Minister of Environment and Water of Bulgaria
- In office 24 July 2001 – 17 August 2005
- Prime Minister: Simeon II
- Preceded by: Evdokiya Maneva
- Succeeded by: Dzhevdet Chakarov

Personal details
- Born: 7 May 1964 (age 61) Belimel, Bulgaria
- Party: National Movement for Stability and Progress

= Dolores Arsenova =

Bulgarian politician

Dolores Borisova Arsenova (Долорес Борисова Арсенова; born 7 May 1964) is a Bulgarian politician who served as Minister of Environment and Water in the cabinet of Simeon II. She was also a member of parliament, representing the National Movement for Stability and Progress.

== Personal background ==
Arsenova was born in the small village of Belimel in Bulgaria.

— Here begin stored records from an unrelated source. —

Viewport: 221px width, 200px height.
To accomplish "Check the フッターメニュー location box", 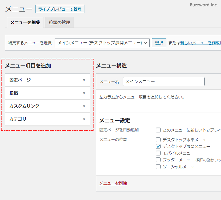I will (x=158, y=160).

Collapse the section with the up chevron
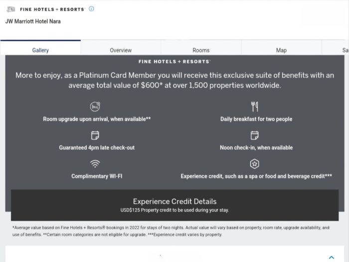tap(332, 258)
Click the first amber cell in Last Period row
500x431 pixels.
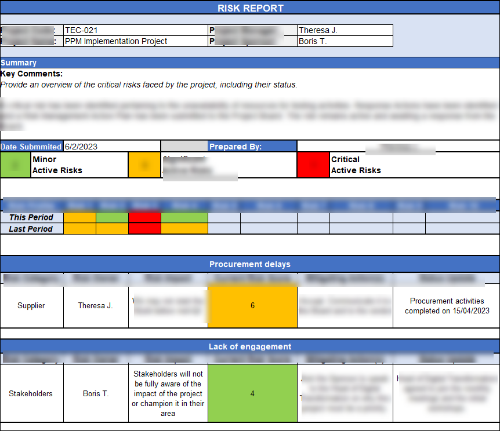pos(80,228)
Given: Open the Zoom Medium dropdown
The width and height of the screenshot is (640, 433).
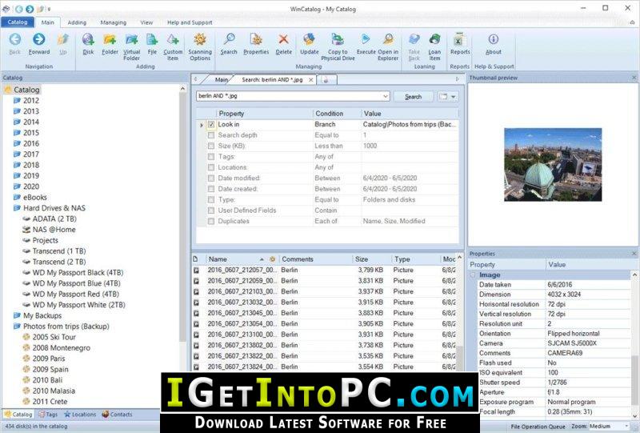Looking at the screenshot, I should click(609, 426).

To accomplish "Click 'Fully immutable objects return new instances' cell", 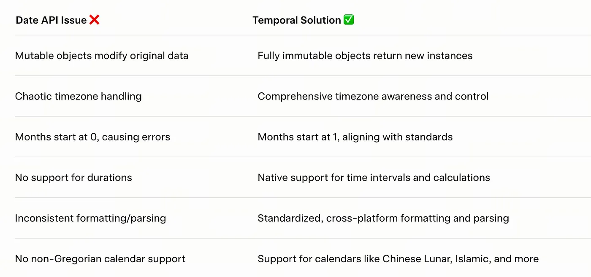I will pos(365,56).
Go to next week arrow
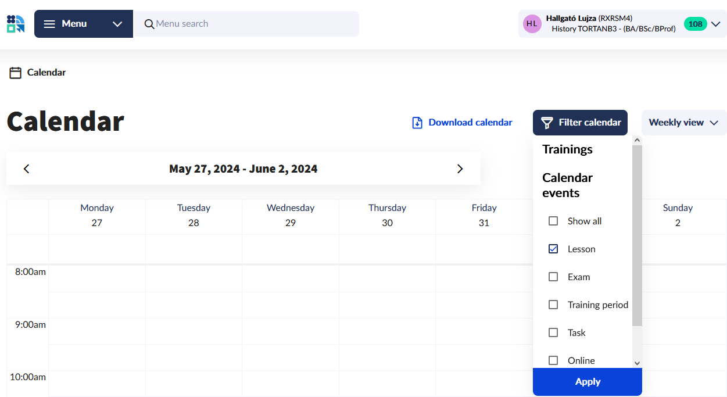This screenshot has width=727, height=397. click(460, 169)
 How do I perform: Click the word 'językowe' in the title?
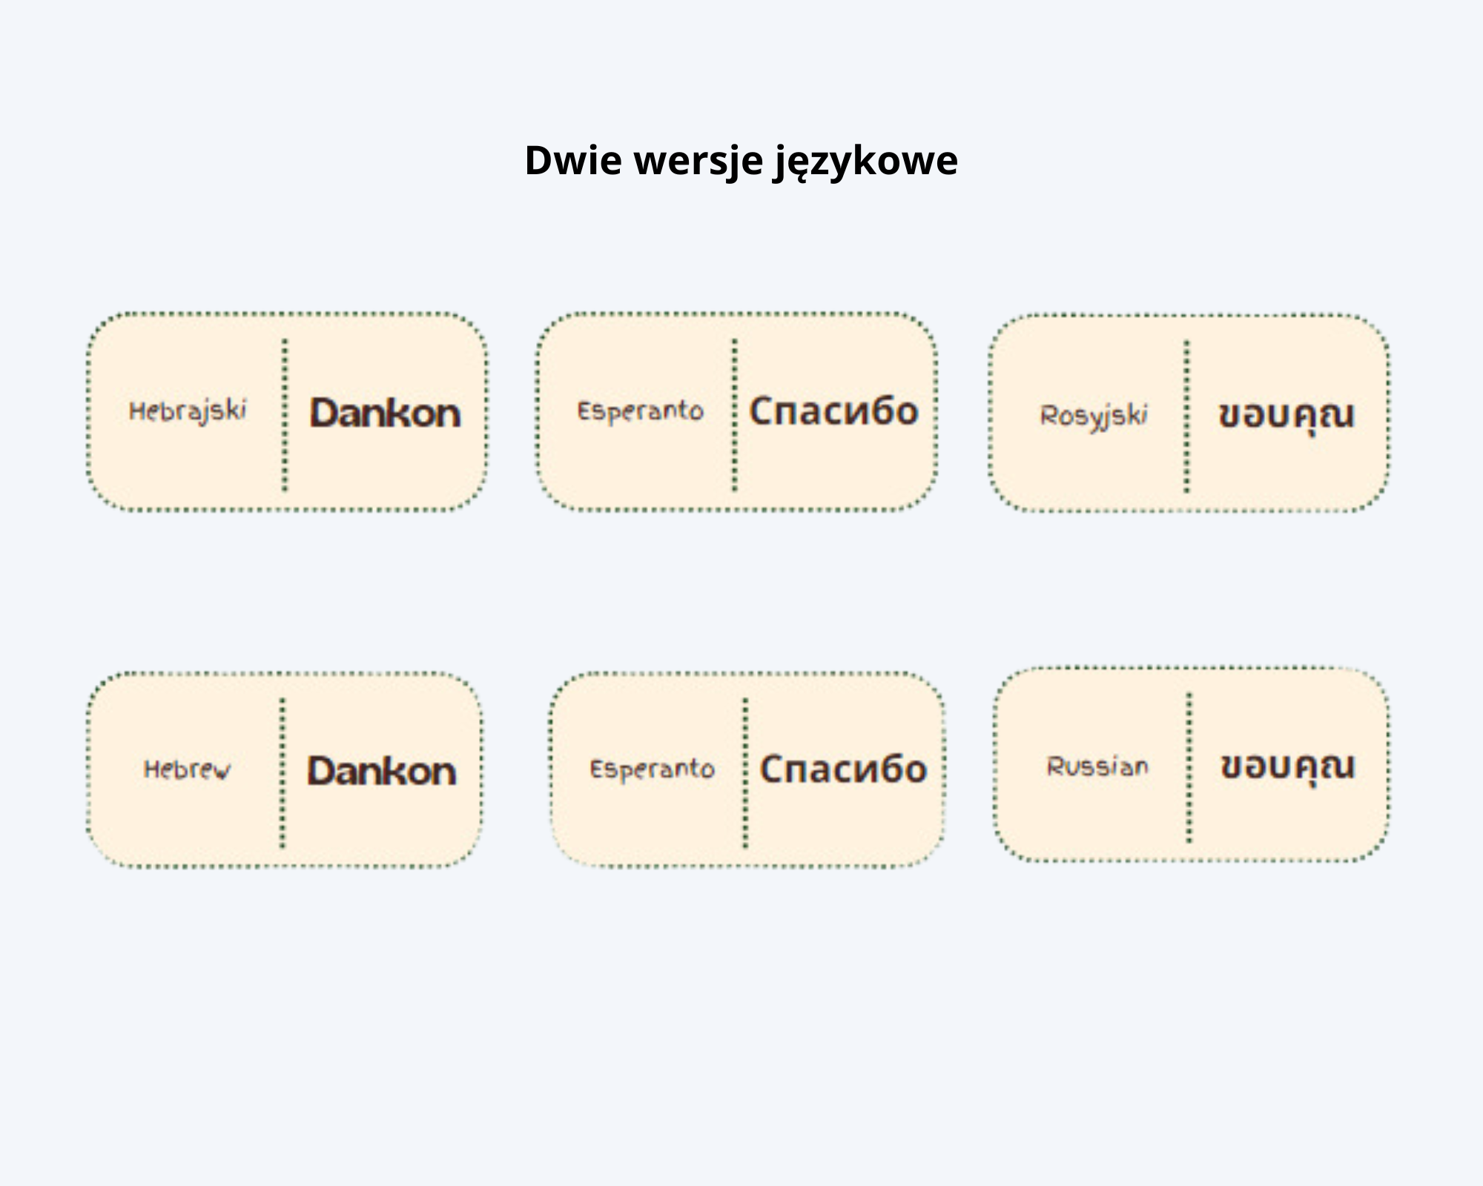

=== Educational background ===
In 1990, Arsenova graduated with a teaching degree from St. Clement of Ohrid University of Sofia. In 1995, she received her law degree from the University for National and World Economics (UNWE) in Sofia.

== Professional background ==
In 1996, Arsenova began working in law, becoming a member of the Sofia Bar Association. Her focus included providing legal advice and serving as a management consultant working with nonprofit organizations. In 1999, she was honored with a fellowship of the Global and Regional Development Section at the Sociology Institute with the Bulgarian Academy of Sciences.

On 24 July 2001, Arsenova set her legal career aside when she became a Member of Parliament. She was appointed as the Minister of Environment and Waters in the cabinet of Simeon II, with the Government of the National Movement Simeon II.

Arsenova is a member of the Bulgarian Sociology Association.

== Media appearances ==
Arsenova drew the attention of the IRS and the journalists on Nova Television's "Tax the rich struck from the air", which was broadcast on 1 October 2010.

== Docetaxel cancer medicine ==
In February 2010, Arsenova and her husband came under scrutiny when they were accused of fraud by purchasing Docetaxel chemotherapy medication, in India and selling it with a surcharge three times higher to Bulgaria's health ministry. According to the accusation Arsenova's company, Biomars Ltd., took a profit of approximately US$980 per bottle of the medication.

Cancer patients and patients rights advocates claimed that the inflated prices of the medicine resulted in a drastic shortage of medication for oncology diseases, causing decreasing health and/or death for cancer patients throughout the country.

On 26 February, Arsenova appeared on the morning broadcast of "This Morning", on bTV channel. Her appearance caused controversy, when she failed to clear her name or that of her husband, simply stating, "It is a lie that the company of my husband has siphoned off the state budget." She refused to disclose the price at which the medicine was purchased in India, claiming that the financial transaction was confidential.